### Description of the task
How many lines in the material below include the word "computer"? Give only the number.

### Data provided
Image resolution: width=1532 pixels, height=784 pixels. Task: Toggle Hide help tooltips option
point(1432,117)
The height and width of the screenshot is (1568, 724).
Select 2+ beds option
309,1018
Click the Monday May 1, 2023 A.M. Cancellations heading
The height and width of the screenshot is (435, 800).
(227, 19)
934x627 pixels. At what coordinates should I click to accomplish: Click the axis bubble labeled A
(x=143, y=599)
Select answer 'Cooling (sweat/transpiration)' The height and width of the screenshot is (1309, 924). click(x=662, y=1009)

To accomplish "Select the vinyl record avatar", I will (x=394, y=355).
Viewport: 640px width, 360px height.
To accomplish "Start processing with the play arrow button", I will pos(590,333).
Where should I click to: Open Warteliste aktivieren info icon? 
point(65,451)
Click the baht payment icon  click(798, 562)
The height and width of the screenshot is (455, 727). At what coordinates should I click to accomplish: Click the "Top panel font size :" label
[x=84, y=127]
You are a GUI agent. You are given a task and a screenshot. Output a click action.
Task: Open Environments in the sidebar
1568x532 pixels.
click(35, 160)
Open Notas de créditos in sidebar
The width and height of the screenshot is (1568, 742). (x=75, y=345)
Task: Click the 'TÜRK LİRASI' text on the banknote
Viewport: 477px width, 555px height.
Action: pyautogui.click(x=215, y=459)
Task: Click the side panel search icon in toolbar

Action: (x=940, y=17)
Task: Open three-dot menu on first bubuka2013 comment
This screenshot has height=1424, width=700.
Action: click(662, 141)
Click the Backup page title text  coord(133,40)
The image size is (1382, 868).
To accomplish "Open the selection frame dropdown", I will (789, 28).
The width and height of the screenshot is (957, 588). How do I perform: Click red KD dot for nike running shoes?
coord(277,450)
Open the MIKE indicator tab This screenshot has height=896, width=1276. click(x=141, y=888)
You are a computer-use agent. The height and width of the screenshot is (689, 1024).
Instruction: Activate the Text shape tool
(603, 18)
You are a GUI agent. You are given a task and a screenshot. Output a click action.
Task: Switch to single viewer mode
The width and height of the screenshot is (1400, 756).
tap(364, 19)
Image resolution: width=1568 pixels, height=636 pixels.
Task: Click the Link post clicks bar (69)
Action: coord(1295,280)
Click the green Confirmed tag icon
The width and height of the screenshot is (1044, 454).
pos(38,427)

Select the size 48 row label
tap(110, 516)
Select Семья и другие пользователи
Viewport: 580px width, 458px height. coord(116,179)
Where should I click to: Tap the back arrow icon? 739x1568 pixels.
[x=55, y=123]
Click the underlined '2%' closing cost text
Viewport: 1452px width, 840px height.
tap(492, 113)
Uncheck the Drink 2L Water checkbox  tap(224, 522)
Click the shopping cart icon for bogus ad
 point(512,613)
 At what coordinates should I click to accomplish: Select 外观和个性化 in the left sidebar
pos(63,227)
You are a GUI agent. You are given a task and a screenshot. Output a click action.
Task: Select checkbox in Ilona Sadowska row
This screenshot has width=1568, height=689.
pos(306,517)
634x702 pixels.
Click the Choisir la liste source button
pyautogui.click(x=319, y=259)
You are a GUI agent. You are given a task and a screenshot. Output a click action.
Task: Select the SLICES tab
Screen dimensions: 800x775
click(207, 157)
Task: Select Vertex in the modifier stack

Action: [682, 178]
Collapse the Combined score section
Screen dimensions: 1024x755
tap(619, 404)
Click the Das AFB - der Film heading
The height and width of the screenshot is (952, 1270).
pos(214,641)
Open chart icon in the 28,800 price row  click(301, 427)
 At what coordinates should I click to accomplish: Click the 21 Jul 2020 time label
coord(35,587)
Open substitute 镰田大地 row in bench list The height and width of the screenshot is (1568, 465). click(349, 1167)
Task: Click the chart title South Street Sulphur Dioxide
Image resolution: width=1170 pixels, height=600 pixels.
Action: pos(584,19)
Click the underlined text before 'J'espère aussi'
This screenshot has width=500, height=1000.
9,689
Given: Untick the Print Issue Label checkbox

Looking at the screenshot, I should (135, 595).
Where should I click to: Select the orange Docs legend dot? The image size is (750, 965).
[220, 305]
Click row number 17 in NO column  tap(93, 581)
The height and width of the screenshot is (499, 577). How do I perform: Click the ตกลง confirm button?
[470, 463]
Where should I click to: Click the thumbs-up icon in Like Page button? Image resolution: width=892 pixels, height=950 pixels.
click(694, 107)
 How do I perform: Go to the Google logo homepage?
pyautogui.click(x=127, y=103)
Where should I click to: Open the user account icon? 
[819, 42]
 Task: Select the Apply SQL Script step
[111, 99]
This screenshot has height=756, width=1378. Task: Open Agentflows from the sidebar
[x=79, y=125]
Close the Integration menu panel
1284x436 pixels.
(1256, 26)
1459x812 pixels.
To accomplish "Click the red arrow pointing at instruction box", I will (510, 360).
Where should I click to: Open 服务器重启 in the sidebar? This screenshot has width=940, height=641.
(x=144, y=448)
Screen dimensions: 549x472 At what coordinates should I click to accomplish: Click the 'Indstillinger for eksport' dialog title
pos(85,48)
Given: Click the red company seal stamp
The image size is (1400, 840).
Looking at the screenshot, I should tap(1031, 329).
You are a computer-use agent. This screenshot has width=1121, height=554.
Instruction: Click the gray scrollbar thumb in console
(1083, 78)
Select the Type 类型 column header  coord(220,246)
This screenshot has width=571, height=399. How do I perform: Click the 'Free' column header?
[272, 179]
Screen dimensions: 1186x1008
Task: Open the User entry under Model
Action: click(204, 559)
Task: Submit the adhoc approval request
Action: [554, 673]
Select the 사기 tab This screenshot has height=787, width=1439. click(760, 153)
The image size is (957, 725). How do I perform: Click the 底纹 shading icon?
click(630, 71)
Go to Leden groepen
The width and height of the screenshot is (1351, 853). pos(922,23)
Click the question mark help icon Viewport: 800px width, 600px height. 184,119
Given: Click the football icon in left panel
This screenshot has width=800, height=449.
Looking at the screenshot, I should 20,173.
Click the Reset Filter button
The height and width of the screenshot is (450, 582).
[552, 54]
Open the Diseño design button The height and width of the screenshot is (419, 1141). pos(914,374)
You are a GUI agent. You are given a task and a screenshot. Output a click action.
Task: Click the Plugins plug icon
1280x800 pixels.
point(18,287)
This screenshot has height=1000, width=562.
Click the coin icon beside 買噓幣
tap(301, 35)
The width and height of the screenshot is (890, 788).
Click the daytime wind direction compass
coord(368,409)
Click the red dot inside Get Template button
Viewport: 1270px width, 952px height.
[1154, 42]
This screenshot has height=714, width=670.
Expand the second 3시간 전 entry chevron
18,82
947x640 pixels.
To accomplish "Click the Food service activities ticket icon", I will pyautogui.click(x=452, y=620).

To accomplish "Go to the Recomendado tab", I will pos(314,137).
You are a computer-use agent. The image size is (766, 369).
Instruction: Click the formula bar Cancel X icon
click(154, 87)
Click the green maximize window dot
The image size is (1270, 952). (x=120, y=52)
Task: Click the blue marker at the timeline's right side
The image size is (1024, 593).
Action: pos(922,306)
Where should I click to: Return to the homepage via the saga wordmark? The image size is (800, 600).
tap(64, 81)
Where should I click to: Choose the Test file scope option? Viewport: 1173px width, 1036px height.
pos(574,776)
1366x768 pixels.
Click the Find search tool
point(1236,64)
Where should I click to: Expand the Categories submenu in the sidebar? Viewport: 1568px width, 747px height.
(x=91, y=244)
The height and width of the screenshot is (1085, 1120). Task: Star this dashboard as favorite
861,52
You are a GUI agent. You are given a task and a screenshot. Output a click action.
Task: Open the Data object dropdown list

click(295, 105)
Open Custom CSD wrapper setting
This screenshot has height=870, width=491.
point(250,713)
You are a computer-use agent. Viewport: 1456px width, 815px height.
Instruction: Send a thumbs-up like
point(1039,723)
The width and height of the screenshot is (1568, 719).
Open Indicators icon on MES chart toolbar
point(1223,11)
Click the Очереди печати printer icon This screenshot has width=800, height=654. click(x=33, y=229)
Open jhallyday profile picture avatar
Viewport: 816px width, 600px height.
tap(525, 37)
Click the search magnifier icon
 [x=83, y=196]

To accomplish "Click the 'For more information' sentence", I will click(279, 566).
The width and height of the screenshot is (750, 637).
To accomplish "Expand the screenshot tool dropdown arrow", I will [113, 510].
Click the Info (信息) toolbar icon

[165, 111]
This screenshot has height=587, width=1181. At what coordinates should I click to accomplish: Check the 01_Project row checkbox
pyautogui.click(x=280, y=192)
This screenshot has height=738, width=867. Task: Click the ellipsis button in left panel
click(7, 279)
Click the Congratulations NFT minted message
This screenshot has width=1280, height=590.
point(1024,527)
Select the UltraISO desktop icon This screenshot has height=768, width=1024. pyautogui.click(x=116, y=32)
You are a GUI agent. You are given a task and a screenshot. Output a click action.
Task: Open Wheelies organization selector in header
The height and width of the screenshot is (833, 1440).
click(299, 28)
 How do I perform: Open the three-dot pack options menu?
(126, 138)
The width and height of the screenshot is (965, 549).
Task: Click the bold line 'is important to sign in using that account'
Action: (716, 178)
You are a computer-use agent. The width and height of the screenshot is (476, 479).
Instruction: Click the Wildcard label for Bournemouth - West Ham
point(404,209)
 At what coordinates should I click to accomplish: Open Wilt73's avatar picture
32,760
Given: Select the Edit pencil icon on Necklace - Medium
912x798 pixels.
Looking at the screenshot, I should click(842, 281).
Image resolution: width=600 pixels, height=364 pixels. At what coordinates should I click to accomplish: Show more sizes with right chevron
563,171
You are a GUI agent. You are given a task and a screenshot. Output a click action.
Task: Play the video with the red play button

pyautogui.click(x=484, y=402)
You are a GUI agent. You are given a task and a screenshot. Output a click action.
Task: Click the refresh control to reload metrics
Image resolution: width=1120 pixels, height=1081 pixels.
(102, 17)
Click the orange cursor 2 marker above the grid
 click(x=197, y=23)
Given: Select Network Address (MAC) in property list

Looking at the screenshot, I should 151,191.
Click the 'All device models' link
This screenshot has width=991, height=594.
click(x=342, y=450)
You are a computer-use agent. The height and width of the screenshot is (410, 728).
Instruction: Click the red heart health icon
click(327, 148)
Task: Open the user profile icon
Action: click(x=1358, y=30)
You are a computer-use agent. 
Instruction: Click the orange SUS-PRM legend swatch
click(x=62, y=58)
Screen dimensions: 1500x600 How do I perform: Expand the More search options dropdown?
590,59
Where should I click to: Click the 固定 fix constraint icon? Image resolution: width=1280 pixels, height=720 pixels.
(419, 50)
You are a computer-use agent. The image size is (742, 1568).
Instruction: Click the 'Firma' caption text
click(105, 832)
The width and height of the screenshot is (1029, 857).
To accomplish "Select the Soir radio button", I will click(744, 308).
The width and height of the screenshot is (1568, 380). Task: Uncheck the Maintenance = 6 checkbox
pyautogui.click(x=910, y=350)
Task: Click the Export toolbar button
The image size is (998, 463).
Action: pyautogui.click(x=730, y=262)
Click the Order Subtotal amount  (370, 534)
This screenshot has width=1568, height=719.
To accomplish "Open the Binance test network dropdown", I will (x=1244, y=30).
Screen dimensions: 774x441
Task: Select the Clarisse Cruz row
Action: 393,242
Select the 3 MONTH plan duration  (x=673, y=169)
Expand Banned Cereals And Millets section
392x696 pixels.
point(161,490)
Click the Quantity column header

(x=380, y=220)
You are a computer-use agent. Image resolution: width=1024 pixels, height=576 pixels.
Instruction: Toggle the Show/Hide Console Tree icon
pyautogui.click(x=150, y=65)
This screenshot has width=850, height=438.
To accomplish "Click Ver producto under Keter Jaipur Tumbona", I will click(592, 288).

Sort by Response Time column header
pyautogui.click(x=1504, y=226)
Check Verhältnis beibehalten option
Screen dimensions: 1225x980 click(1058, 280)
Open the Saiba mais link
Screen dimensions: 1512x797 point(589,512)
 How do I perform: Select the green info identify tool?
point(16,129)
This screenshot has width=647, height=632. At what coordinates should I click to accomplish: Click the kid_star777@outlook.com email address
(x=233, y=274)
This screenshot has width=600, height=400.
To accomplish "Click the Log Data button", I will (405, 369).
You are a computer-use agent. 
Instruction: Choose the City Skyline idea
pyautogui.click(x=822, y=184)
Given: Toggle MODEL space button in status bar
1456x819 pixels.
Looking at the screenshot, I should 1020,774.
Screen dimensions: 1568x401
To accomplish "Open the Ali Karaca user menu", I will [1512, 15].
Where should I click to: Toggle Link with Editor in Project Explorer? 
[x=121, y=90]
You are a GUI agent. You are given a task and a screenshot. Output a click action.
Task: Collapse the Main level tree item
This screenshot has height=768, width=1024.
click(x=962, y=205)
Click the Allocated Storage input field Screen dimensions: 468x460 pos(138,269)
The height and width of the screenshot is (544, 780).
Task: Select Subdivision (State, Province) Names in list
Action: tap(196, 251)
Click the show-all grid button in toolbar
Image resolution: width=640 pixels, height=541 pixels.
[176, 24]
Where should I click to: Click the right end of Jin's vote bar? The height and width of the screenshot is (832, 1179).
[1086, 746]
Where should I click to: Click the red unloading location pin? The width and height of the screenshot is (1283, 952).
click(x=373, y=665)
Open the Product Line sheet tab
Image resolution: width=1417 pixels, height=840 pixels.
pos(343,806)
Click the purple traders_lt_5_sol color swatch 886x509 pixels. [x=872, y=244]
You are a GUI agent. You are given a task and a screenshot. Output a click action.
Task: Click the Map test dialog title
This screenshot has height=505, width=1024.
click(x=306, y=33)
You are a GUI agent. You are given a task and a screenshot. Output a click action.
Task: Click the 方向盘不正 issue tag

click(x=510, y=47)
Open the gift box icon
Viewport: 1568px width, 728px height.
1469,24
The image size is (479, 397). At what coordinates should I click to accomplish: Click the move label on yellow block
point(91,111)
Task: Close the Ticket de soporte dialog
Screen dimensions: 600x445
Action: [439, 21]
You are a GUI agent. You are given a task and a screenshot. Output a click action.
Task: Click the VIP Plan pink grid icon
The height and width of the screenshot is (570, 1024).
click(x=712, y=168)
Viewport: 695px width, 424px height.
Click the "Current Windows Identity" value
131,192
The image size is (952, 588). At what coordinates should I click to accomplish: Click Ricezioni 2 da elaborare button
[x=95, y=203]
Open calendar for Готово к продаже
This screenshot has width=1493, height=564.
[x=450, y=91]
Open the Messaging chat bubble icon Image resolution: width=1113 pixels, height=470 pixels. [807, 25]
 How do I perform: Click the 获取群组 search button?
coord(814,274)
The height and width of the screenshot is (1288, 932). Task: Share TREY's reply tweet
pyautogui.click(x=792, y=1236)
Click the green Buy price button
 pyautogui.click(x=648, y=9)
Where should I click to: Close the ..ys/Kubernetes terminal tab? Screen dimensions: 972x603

### Solution to the problem
10